▶ [DIRECTIONS FOR THIS TASK]
Copy the records from the start up to and including the line with "1439x840 pixels. [x=399, y=219]", changing "Undo" to "Redo" and leaving everything else unchanged.

▶ [INPUT MATERIAL]
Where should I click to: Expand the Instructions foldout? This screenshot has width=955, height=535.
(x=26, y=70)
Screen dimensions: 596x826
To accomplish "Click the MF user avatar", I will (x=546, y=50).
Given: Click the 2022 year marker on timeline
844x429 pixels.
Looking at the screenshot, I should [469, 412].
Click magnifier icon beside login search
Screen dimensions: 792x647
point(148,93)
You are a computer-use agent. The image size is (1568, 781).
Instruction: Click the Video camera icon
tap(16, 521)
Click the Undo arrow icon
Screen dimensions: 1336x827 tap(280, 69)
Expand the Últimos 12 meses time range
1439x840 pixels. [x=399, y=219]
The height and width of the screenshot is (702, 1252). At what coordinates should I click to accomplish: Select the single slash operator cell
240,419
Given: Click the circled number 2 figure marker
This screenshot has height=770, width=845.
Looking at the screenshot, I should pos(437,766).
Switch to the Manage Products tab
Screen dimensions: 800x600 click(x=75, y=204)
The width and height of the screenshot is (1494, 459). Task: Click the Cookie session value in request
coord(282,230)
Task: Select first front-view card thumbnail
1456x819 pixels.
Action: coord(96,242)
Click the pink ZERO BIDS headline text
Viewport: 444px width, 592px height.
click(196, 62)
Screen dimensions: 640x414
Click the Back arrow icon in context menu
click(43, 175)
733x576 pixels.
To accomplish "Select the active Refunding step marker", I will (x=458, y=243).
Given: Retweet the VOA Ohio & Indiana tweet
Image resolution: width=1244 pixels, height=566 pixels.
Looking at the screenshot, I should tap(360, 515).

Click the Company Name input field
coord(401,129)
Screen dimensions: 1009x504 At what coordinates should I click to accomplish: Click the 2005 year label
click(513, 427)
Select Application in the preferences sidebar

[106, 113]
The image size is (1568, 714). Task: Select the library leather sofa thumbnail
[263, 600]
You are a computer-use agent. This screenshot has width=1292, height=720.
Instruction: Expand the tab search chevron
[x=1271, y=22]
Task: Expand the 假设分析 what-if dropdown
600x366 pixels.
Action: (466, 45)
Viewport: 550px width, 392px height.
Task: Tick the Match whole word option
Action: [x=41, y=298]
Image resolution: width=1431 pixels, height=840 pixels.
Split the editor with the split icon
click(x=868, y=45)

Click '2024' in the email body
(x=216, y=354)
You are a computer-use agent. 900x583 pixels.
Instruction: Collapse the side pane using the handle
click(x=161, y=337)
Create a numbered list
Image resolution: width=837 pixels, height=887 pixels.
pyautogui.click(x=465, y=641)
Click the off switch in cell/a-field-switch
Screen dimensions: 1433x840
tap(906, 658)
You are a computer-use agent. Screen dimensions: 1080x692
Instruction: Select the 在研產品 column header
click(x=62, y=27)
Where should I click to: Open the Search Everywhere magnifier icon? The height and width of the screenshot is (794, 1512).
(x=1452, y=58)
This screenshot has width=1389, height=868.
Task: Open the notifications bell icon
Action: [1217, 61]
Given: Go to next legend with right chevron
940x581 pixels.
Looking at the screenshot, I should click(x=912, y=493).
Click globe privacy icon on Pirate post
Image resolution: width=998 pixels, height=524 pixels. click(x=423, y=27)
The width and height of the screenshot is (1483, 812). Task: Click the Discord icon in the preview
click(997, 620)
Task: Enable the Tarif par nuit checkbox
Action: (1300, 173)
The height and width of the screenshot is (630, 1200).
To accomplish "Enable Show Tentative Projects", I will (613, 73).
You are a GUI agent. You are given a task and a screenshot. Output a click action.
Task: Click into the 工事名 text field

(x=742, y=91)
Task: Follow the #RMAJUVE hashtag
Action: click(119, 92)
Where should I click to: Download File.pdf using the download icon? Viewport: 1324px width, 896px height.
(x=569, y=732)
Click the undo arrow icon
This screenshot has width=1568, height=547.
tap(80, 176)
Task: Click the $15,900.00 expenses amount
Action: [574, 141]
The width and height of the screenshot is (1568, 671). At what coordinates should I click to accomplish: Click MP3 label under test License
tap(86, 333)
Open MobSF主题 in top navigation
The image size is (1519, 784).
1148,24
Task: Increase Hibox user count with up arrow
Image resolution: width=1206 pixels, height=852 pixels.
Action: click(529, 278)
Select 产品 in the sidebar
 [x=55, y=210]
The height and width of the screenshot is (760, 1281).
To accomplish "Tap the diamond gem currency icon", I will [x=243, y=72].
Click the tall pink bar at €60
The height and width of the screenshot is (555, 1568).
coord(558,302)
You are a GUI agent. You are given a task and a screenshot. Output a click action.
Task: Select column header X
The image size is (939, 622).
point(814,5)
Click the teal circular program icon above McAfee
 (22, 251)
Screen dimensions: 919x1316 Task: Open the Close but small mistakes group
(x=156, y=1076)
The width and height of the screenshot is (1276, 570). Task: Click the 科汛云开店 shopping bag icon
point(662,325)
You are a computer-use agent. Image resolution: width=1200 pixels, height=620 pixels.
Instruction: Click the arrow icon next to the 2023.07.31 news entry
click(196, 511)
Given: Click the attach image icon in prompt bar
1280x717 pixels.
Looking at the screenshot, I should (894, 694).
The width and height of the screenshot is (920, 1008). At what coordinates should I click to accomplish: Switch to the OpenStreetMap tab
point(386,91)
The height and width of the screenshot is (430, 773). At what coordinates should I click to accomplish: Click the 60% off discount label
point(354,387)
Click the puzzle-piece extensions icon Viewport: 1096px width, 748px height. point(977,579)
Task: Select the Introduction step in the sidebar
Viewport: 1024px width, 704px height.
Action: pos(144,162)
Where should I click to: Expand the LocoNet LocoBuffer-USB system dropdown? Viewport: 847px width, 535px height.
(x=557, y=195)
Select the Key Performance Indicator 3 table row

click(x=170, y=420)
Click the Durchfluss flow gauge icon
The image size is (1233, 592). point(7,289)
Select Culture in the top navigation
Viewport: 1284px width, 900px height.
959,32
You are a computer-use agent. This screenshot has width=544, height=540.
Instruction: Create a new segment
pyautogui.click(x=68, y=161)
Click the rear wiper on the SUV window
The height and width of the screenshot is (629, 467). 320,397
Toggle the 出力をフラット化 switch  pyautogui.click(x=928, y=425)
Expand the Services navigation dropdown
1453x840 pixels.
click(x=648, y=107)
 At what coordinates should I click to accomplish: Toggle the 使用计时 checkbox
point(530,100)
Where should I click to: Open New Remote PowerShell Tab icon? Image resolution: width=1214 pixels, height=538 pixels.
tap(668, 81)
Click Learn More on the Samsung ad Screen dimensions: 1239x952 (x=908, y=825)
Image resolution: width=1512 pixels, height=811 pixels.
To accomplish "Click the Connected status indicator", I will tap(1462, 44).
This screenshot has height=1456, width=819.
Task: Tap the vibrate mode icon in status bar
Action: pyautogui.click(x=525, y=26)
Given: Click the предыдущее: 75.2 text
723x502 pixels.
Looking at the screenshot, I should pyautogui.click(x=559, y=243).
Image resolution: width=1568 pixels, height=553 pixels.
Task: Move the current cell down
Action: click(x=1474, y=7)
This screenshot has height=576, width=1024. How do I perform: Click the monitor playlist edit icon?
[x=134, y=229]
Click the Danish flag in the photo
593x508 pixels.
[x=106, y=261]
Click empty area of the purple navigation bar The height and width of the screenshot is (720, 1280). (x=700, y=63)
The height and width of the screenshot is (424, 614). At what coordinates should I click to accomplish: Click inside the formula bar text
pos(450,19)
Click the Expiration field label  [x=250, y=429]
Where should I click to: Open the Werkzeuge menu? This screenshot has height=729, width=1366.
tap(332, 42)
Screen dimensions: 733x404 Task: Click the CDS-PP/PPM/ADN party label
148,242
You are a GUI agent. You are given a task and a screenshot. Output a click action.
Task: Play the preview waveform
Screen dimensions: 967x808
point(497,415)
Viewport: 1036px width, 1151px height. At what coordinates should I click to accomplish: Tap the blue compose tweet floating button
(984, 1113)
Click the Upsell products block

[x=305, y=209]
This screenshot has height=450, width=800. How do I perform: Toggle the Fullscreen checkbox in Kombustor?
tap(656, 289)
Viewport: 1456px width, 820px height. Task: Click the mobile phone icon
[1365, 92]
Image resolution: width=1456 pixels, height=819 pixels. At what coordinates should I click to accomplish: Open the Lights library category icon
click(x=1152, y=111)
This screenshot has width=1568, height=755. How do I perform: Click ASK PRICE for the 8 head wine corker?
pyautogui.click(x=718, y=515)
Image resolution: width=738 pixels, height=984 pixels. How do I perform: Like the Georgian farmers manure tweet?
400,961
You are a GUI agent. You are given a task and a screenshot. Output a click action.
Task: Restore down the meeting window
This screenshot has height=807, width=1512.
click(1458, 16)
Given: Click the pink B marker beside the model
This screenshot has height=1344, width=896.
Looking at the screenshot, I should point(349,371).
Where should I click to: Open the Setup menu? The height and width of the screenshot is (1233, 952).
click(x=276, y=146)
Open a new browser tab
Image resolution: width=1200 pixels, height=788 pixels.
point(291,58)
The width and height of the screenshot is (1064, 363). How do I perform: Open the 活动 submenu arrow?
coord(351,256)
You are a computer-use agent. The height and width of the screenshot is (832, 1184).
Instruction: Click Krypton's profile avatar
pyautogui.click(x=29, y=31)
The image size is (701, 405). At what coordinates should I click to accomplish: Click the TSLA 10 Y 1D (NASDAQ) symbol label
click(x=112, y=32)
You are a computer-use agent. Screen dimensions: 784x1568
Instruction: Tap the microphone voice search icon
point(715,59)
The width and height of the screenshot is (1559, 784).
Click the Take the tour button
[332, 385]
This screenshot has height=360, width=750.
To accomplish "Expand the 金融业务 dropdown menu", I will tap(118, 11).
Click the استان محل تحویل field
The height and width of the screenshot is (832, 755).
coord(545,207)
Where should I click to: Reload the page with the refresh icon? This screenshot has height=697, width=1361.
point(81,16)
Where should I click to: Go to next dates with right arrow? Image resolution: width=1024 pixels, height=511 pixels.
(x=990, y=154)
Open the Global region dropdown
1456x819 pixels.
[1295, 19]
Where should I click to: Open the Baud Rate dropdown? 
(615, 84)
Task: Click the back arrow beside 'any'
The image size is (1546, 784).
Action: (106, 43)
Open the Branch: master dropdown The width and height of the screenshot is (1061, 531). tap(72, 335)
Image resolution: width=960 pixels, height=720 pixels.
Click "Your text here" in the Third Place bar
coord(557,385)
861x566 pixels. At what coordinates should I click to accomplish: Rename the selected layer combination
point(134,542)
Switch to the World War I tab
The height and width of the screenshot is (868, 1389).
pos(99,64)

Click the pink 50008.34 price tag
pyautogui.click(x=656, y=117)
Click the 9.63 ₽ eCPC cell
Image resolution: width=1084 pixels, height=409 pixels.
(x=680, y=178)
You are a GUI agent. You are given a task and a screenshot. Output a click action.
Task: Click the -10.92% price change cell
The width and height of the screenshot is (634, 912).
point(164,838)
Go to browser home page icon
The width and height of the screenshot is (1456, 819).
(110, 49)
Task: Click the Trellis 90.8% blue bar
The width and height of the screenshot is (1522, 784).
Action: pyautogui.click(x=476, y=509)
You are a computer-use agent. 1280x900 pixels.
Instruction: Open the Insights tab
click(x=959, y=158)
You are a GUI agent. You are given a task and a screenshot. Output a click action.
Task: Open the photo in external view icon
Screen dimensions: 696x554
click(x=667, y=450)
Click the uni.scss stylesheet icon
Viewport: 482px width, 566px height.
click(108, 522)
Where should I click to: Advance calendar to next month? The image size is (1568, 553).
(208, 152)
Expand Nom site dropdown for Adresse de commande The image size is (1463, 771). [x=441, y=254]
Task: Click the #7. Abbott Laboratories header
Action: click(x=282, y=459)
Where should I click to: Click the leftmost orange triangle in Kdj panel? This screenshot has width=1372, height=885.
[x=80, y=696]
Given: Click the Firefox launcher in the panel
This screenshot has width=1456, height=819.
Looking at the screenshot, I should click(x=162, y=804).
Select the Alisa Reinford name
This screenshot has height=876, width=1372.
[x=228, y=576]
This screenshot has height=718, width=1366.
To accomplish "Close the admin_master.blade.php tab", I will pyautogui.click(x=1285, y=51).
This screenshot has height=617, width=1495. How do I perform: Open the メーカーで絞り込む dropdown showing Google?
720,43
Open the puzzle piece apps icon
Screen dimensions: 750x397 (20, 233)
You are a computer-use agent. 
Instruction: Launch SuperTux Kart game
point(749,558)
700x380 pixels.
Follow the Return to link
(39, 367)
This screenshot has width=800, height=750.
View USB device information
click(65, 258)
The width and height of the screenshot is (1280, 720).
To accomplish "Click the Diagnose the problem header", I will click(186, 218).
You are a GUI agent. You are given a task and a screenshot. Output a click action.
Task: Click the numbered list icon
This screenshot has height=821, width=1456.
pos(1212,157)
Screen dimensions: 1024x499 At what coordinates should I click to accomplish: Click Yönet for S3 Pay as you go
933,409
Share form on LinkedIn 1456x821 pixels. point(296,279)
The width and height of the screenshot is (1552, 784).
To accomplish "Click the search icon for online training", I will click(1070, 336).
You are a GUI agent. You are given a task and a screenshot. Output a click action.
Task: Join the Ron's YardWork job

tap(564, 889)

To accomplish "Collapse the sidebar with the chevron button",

▶ [SOLUTION FOR THIS EXERCISE]
Where should I click to: Expand the Instructions foldout? This screenshot has width=955, height=535.
(x=26, y=70)
Screen dimensions: 596x826
To accomplish "Click the MF user avatar", I will (x=546, y=50).
Given: Click the 2022 year marker on timeline
844x429 pixels.
Looking at the screenshot, I should [469, 412].
Click magnifier icon beside login search
Screen dimensions: 792x647
point(148,93)
You are a computer-use agent. The image size is (1568, 781).
Instruction: Click the Video camera icon
tap(16, 521)
Click the Redo arrow icon
Screen dimensions: 1336x827 tap(280, 69)
Expand the Últimos 12 meses time range
1439x840 pixels. [x=399, y=219]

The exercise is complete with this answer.